Por Susana Gutiérrez
Hay momentos en los que la Alta Costura deja de ser simplemente ropa para convertirse en una narrativa visual, en un diálogo fluido entre la nostalgia urbana y el maximalismo poético. En su propuesta para la temporada Otoño-Invierno 2026/2027, Elie Saab abandona por un instante la opulencia puramente palaciega para sumergirse de lleno en la efervescencia cultural del Nueva York de los años noventa. El creador libanés construye así una propuesta hipnótica que se mueve con destreza entre la sofisticación arquitectónica del downtown neoyorquino y una desbordante feminidad pictórica.

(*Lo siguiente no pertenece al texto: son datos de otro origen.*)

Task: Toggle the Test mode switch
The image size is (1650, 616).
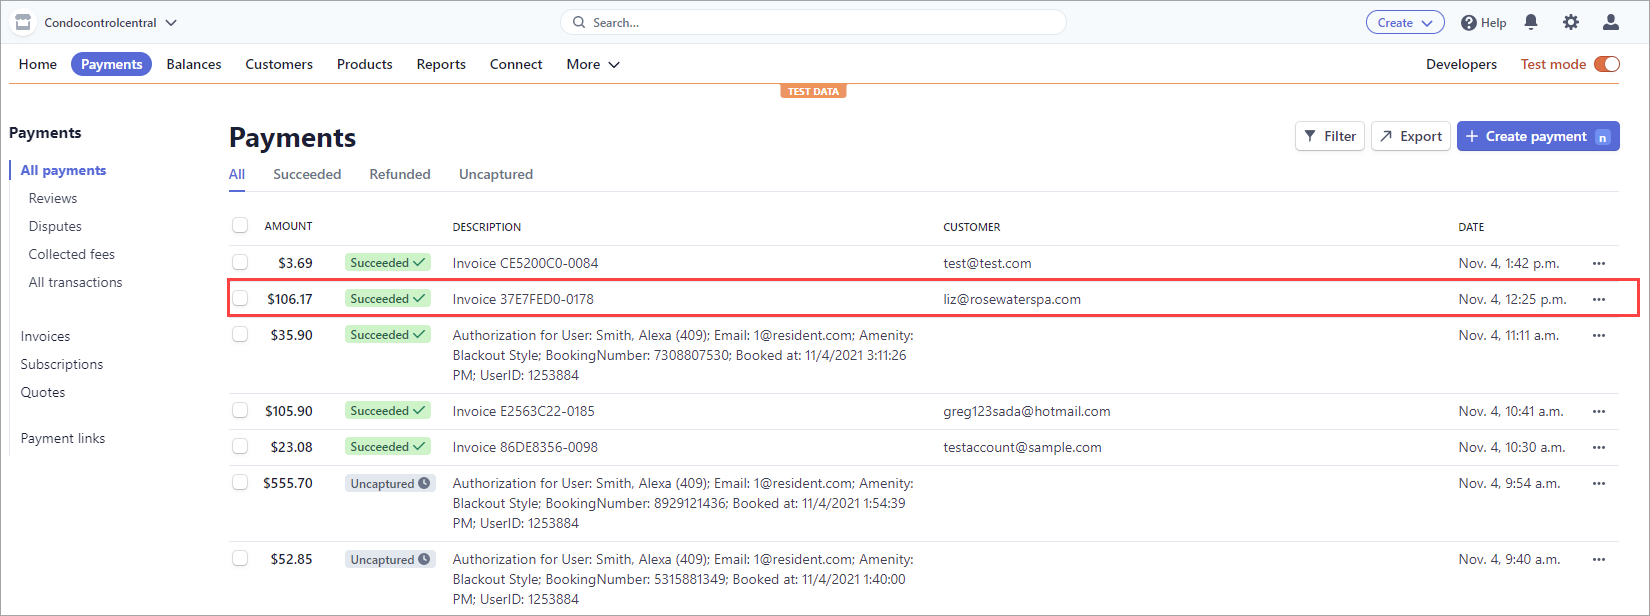Action: point(1606,64)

Sastrería urbana y actitud
El recorrido comienza bajo la fría luz fría día, donde la fuerza de la sastrería toma el protagonismo absoluto. Saab reinterpreta la elegancia cosmopolita a través de chaquetas marcadamente arquitectónicas que esculpen los hombros y ciñen la cintura con precisión quirúrgica. Elaboradas en materiales de peso y carácter como la lana, el tweed y el terciopelo, estas prendas de día proyectan una sensualidad firme y contundente. La gran sorpresa táctil la aportan los estampados de efecto cocodrilo, un guiño audaz que añade una textura felina, moderna y cosmopolita al rigor del patronaje tradicional.

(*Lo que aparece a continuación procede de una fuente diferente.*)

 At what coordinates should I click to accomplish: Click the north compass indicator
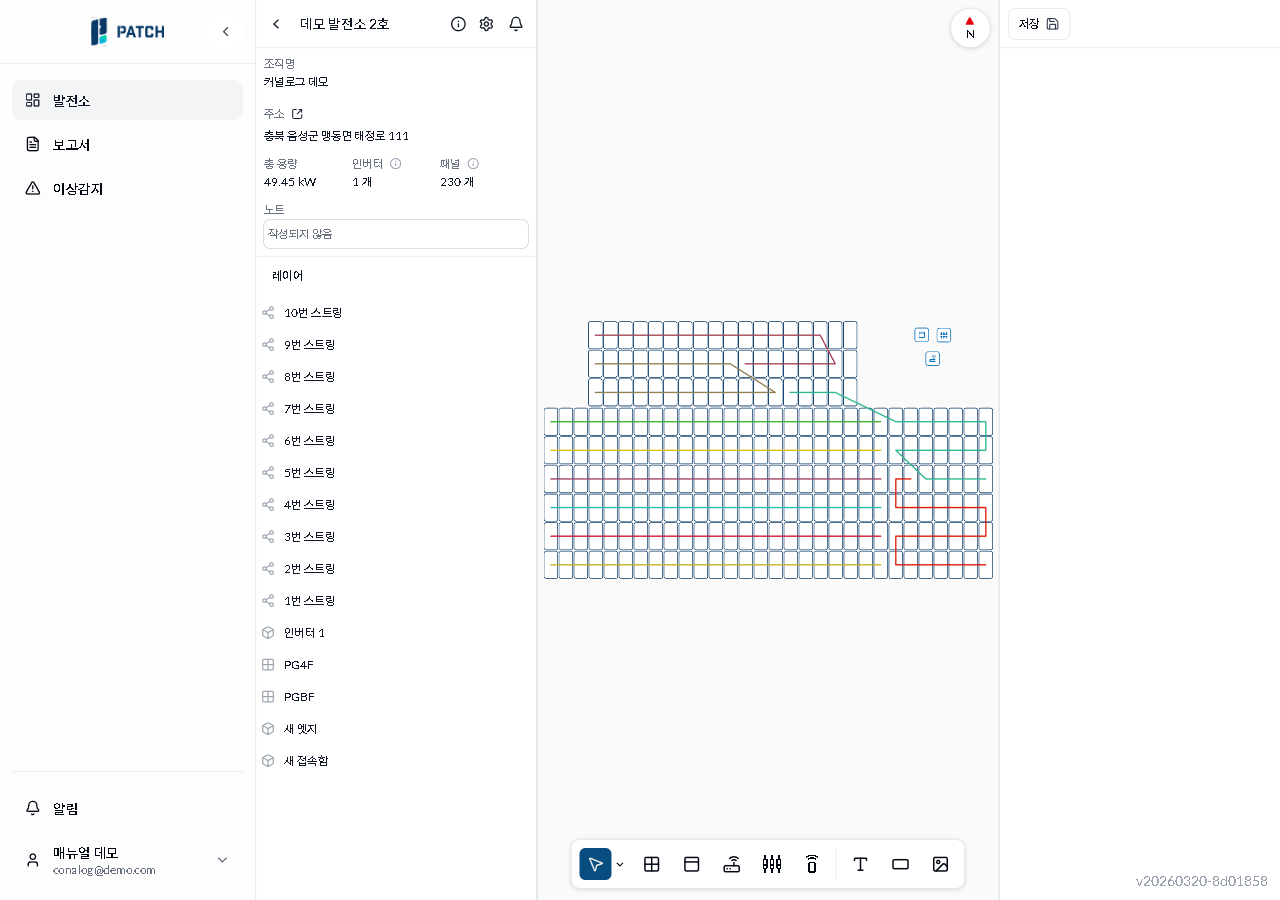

Metamorfosis nocturna. Flores, lienzo y dramatismo
A medida que cae la noche sobre la metrópolis, la colección experimenta una metamorfosis casi teatral. La estructura cede su lugar a la fluidez, y el cuerpo femenino se transforma literalmente en el lienzo de una musa del SoHo noventero. Lla organza, el chiffon, el encaje y los bordados de autor cobran vida, envolviendo la figura en una atmósfera de expresividad absoluta. La artesanía alcanza su punto culminante con delicadas flores pintadas a mano directamente sobre la tela, creando piezas únicas, donde el arte y la moda se vuelven indistinguibles.
Glamour neoyorquino
Enmarcados en una paleta de tonos tormentosos que evoca el cielo de Manhattan antes de la lluvia, los vestidos de gala de Elie Saab redefinen el concepto de elegancia contemporánea. Esta propuesta Otoño-Invierno 26-27 demuestra que el verdadero glamour no pertenece al pasado, sino que resurge cuando se cruzan con maestría la fuerza del asfalto y la poesía artesanal del taller.